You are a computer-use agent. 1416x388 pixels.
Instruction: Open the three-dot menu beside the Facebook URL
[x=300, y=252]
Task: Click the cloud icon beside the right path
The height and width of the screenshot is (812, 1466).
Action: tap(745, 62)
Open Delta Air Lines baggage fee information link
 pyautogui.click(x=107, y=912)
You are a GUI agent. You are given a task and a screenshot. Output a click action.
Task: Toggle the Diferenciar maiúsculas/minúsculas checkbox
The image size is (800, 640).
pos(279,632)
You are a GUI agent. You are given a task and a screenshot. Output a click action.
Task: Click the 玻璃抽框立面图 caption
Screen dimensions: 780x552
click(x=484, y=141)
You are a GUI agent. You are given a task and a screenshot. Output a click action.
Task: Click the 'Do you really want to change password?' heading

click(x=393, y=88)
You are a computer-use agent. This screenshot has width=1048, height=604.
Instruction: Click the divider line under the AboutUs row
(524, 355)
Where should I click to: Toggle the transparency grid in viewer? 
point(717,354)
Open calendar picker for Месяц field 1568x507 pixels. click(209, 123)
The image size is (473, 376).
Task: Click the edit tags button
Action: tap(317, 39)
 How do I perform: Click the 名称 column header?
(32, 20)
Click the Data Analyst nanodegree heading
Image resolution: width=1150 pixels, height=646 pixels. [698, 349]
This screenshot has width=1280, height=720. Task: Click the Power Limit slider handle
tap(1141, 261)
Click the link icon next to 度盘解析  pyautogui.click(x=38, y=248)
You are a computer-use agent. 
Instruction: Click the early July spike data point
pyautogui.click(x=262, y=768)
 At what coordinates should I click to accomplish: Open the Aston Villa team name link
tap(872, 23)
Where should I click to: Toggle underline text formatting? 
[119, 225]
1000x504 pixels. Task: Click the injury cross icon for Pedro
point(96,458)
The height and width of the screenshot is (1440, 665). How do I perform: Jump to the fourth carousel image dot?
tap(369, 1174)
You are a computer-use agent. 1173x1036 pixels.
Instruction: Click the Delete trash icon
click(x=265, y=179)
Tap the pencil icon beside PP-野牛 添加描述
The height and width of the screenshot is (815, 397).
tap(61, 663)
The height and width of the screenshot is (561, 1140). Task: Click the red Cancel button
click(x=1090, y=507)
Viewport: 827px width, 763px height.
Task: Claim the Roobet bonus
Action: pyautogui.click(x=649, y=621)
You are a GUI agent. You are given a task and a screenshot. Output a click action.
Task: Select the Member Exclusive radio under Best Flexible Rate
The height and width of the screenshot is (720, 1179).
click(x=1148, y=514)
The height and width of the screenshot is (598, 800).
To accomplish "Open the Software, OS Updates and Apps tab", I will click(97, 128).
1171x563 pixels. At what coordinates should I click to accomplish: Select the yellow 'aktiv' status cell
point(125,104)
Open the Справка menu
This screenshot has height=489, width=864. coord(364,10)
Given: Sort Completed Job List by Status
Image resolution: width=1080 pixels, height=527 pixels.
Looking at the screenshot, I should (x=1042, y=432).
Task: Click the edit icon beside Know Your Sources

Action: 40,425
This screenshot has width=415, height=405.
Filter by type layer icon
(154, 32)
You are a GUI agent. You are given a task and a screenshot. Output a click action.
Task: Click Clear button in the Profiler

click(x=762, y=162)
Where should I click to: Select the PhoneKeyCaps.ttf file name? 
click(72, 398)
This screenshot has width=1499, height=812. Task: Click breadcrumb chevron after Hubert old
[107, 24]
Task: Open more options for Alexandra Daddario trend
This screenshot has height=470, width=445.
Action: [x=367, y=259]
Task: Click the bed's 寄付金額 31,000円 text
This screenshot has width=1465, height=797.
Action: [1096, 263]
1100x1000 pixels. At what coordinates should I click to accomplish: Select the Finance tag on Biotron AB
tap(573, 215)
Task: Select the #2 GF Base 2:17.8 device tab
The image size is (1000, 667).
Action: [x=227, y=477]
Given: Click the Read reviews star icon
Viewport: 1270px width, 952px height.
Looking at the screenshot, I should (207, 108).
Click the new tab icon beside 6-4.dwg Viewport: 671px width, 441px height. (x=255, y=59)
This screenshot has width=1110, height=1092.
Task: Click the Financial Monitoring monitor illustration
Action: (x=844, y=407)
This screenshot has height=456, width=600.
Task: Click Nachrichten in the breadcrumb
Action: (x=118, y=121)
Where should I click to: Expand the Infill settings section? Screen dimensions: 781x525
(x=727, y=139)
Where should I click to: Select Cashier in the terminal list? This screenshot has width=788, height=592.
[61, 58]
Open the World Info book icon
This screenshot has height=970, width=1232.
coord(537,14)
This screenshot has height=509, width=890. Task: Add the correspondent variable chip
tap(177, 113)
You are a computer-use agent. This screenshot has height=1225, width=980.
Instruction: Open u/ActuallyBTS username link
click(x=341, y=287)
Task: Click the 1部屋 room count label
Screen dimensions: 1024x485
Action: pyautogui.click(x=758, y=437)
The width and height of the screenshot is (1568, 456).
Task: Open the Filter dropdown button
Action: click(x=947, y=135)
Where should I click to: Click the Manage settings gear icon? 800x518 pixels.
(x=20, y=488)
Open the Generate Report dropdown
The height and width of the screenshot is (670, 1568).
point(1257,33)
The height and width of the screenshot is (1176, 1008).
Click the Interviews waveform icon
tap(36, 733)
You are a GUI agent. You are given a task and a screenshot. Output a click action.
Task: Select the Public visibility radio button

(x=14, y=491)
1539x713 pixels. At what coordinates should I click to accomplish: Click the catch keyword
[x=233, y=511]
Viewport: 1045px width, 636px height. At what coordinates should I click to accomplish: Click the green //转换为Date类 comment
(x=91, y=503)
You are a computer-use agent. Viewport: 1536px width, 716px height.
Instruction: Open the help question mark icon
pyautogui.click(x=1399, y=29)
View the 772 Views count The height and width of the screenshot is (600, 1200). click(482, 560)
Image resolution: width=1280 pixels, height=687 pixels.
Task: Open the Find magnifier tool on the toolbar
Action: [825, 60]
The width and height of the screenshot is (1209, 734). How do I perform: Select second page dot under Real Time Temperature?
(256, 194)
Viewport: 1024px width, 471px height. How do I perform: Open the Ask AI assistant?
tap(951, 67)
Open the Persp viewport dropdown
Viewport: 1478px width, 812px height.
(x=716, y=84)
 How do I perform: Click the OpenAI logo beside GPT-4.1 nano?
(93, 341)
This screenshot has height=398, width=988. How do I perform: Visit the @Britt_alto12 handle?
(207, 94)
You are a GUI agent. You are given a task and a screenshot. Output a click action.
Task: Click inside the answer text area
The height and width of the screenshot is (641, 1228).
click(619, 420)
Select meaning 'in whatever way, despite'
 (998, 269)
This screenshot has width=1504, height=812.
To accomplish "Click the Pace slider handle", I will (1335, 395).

________________________

• Try it: Please set down all of the data above again, matching it exactly.

• Solution for this problem:
You are a computer-use agent. 1416x388 pixels.
Instruction: Open the three-dot menu beside the Facebook URL
[x=300, y=252]
Task: Click the cloud icon beside the right path
The height and width of the screenshot is (812, 1466).
Action: tap(745, 62)
Open Delta Air Lines baggage fee information link
 pyautogui.click(x=107, y=912)
You are a GUI agent. You are given a task and a screenshot. Output a click action.
Task: Toggle the Diferenciar maiúsculas/minúsculas checkbox
The image size is (800, 640).
pos(279,632)
You are a GUI agent. You are given a task and a screenshot. Output a click action.
Task: Click the 玻璃抽框立面图 caption
Screen dimensions: 780x552
click(x=484, y=141)
You are a GUI agent. You are given a task and a screenshot. Output a click action.
Task: Click the 'Do you really want to change password?' heading

click(x=393, y=88)
You are a computer-use agent. This screenshot has width=1048, height=604.
Instruction: Click the divider line under the AboutUs row
(524, 355)
Where should I click to: Toggle the transparency grid in viewer? 
point(717,354)
Open calendar picker for Месяц field 1568x507 pixels. click(209, 123)
The image size is (473, 376).
Task: Click the edit tags button
Action: tap(317, 39)
 How do I perform: Click the 名称 column header?
(32, 20)
Click the Data Analyst nanodegree heading
Image resolution: width=1150 pixels, height=646 pixels. [698, 349]
This screenshot has width=1280, height=720. Task: Click the Power Limit slider handle
tap(1141, 261)
Click the link icon next to 度盘解析  pyautogui.click(x=38, y=248)
You are a computer-use agent. 
Instruction: Click the early July spike data point
pyautogui.click(x=262, y=768)
 At what coordinates should I click to accomplish: Open the Aston Villa team name link
tap(872, 23)
Where should I click to: Toggle underline text formatting? 
[119, 225]
1000x504 pixels. Task: Click the injury cross icon for Pedro
point(96,458)
The height and width of the screenshot is (1440, 665). How do I perform: Jump to the fourth carousel image dot?
tap(369, 1174)
You are a computer-use agent. 1173x1036 pixels.
Instruction: Click the Delete trash icon
click(x=265, y=179)
Tap the pencil icon beside PP-野牛 添加描述
The height and width of the screenshot is (815, 397).
tap(61, 663)
The height and width of the screenshot is (561, 1140). Task: Click the red Cancel button
click(x=1090, y=507)
Viewport: 827px width, 763px height.
Task: Claim the Roobet bonus
Action: pyautogui.click(x=649, y=621)
You are a GUI agent. You are given a task and a screenshot. Output a click action.
Task: Select the Member Exclusive radio under Best Flexible Rate
The height and width of the screenshot is (720, 1179).
click(x=1148, y=514)
The height and width of the screenshot is (598, 800).
To accomplish "Open the Software, OS Updates and Apps tab", I will click(97, 128).
1171x563 pixels. At what coordinates should I click to accomplish: Select the yellow 'aktiv' status cell
point(125,104)
Open the Справка menu
This screenshot has height=489, width=864. coord(364,10)
Given: Sort Completed Job List by Status
Image resolution: width=1080 pixels, height=527 pixels.
Looking at the screenshot, I should (x=1042, y=432).
Task: Click the edit icon beside Know Your Sources

Action: 40,425
This screenshot has width=415, height=405.
Filter by type layer icon
(154, 32)
You are a GUI agent. You are given a task and a screenshot. Output a click action.
Task: Click Clear button in the Profiler

click(x=762, y=162)
Where should I click to: Select the PhoneKeyCaps.ttf file name? 
click(72, 398)
This screenshot has width=1499, height=812. Task: Click breadcrumb chevron after Hubert old
[107, 24]
Task: Open more options for Alexandra Daddario trend
This screenshot has height=470, width=445.
Action: [x=367, y=259]
Task: Click the bed's 寄付金額 31,000円 text
This screenshot has width=1465, height=797.
Action: [1096, 263]
1100x1000 pixels. At what coordinates should I click to accomplish: Select the Finance tag on Biotron AB
tap(573, 215)
Task: Select the #2 GF Base 2:17.8 device tab
The image size is (1000, 667).
Action: [x=227, y=477]
Given: Click the Read reviews star icon
Viewport: 1270px width, 952px height.
Looking at the screenshot, I should (207, 108).
Click the new tab icon beside 6-4.dwg Viewport: 671px width, 441px height. (x=255, y=59)
This screenshot has width=1110, height=1092.
Task: Click the Financial Monitoring monitor illustration
Action: (x=844, y=407)
This screenshot has height=456, width=600.
Task: Click Nachrichten in the breadcrumb
Action: (x=118, y=121)
Where should I click to: Expand the Infill settings section? Screen dimensions: 781x525
(x=727, y=139)
Where should I click to: Select Cashier in the terminal list? This screenshot has width=788, height=592.
[61, 58]
Open the World Info book icon
This screenshot has height=970, width=1232.
coord(537,14)
This screenshot has height=509, width=890. Task: Add the correspondent variable chip
tap(177, 113)
You are a computer-use agent. This screenshot has height=1225, width=980.
Instruction: Open u/ActuallyBTS username link
click(x=341, y=287)
Task: Click the 1部屋 room count label
Screen dimensions: 1024x485
Action: pyautogui.click(x=758, y=437)
The width and height of the screenshot is (1568, 456).
Task: Open the Filter dropdown button
Action: click(x=947, y=135)
Where should I click to: Click the Manage settings gear icon? 800x518 pixels.
(x=20, y=488)
Open the Generate Report dropdown
The height and width of the screenshot is (670, 1568).
point(1257,33)
The height and width of the screenshot is (1176, 1008).
Click the Interviews waveform icon
tap(36, 733)
You are a GUI agent. You are given a task and a screenshot. Output a click action.
Task: Select the Public visibility radio button

(x=14, y=491)
1539x713 pixels. At what coordinates should I click to accomplish: Click the catch keyword
[x=233, y=511]
Viewport: 1045px width, 636px height. At what coordinates should I click to accomplish: Click the green //转换为Date类 comment
(x=91, y=503)
You are a computer-use agent. Viewport: 1536px width, 716px height.
Instruction: Open the help question mark icon
pyautogui.click(x=1399, y=29)
View the 772 Views count The height and width of the screenshot is (600, 1200). click(482, 560)
Image resolution: width=1280 pixels, height=687 pixels.
Task: Open the Find magnifier tool on the toolbar
Action: [825, 60]
The width and height of the screenshot is (1209, 734). How do I perform: Select second page dot under Real Time Temperature?
(256, 194)
Viewport: 1024px width, 471px height. How do I perform: Open the Ask AI assistant?
tap(951, 67)
Open the Persp viewport dropdown
Viewport: 1478px width, 812px height.
(x=716, y=84)
 How do I perform: Click the OpenAI logo beside GPT-4.1 nano?
(93, 341)
This screenshot has height=398, width=988. How do I perform: Visit the @Britt_alto12 handle?
(207, 94)
You are a GUI agent. You are given a task and a screenshot. Output a click action.
Task: Click inside the answer text area
The height and width of the screenshot is (641, 1228).
click(619, 420)
Select meaning 'in whatever way, despite'
 (998, 269)
This screenshot has width=1504, height=812.
To accomplish "Click the Pace slider handle", I will (1335, 395).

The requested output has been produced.